THIS priceless photograph of the three spouses of South Africa’s President, Jacob Zuma, in a state of collective slumber was captured last week in Cape Town.

The occasion was a joint sitting of the National Assembly and National Council of Provinces at Parliament.

Zuma’s wives, Thobeka Mabhija, Nompumelelo Ntuli and Sizakele Khumalo drifted into concurrent siesta as their husband presented his State of the Nation Address on June 3.

Zuma, who served time in prison along with former President Nelson Mandela, is the fourth president of South Africa since the end of apartheid.

Polygamy is legally recognized in South Africa. The President appears to be a master at managing polygamous matrimony. All three Mrs Zumas attended the official inauguration of their husband as President in Pretoria on Saturday, May 9, 2009. On June 3 they all flew to Cape Town to listen as their husband delivered his first ever address to the nation.

While the speech was described as groundbreaking and the President was hailed as “a man of his word”, a significant portion of the rhetoric of a man who is more renowned for his “song and dance” appears to have been lost to the most important members of his audience.

Zuma has been married a total of five times. One of his former wives, Nkosazana Dlamini-Zuma, is even a minister in his cabinet. A medical doctor by profession she was South Africa’s Minister of Health from 1994 to 1999, under President Mandela, then Minister of Foreign Affairs from June 1999 to May 10, 2009, under Presidents Thabo Mbeki and Kgalema Motlanthe.

She was moved to the position of Minister of Home Affairs in the cabinet of her ex-husband on 10 May 2009.

Zuma-related holy matrimony strengthened the cordial relations existing between South Africa and neighbouring Zimbabwe in a meaningful way last year.

Gugulethu Zuma, daughter of Zuma and Nkosazana Dlamini-Zuma, married Wesley Ncube, the first son of Prof Welshman Ncube, in December 2008. Ncube, a lawyer by profession, is the Minister of Industry and Commerce in Zimbabwe’s government of national unity. He is also the secretary general of the Arthur Mutambara-led breakaway faction of the Movement for Democratic Change.

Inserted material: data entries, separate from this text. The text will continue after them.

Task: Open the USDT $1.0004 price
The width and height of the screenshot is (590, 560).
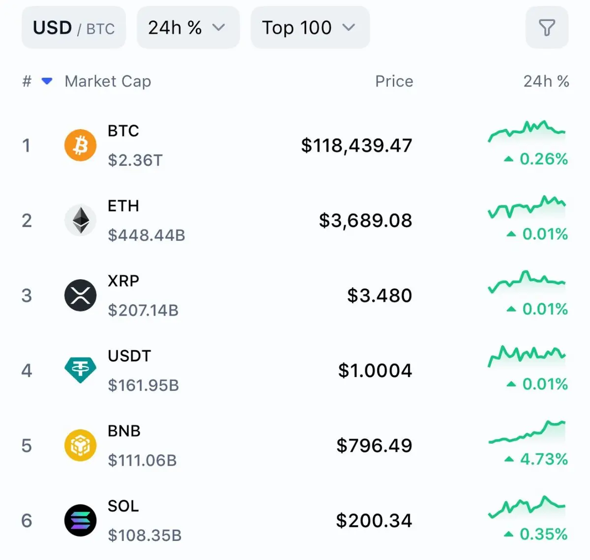Action: point(375,371)
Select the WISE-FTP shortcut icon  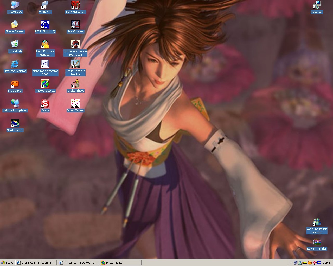tap(45, 5)
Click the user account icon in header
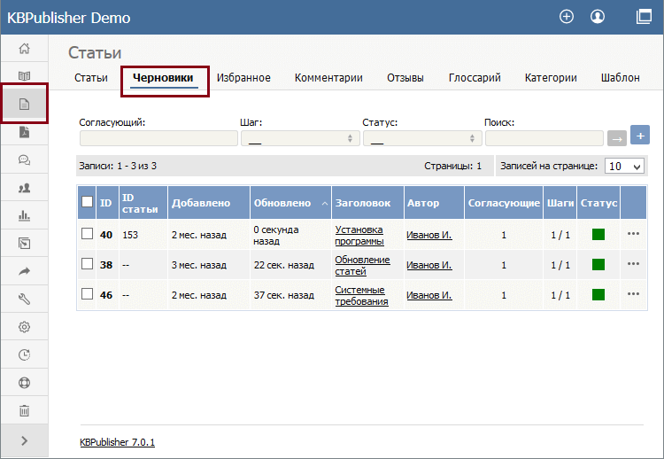Viewport: 664px width, 459px height. (598, 17)
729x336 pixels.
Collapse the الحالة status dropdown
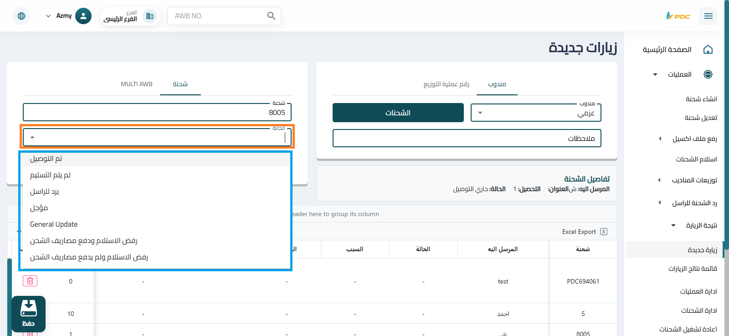pos(32,137)
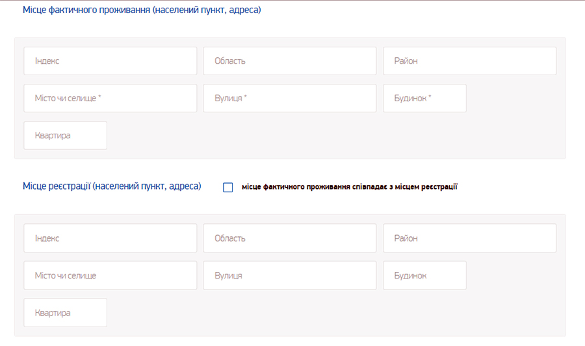Image resolution: width=585 pixels, height=346 pixels.
Task: Click the required Будинок * field
Action: [424, 98]
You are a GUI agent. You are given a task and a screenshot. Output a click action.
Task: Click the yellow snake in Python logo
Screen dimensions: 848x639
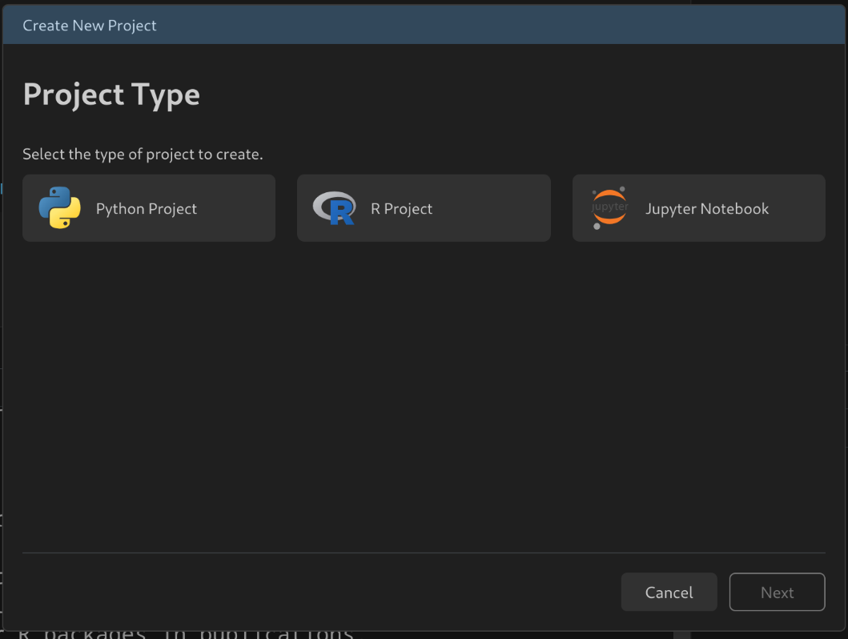click(x=66, y=218)
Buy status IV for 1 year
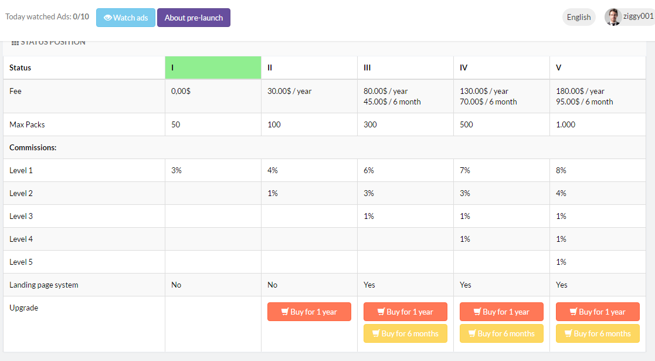This screenshot has height=361, width=655. [501, 312]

He is by all accounts the favourite Zimbabwean politician of former South African president Thabo Mbeki, who steered Zimbabwe’s process of political negotiation, culminating in the establishment of the government of national unity in February, 2009.

Mbeki is generally credited with elevating Ncube from political ignominy after he lost a parliamentary election dismally to the position of cabinet minister.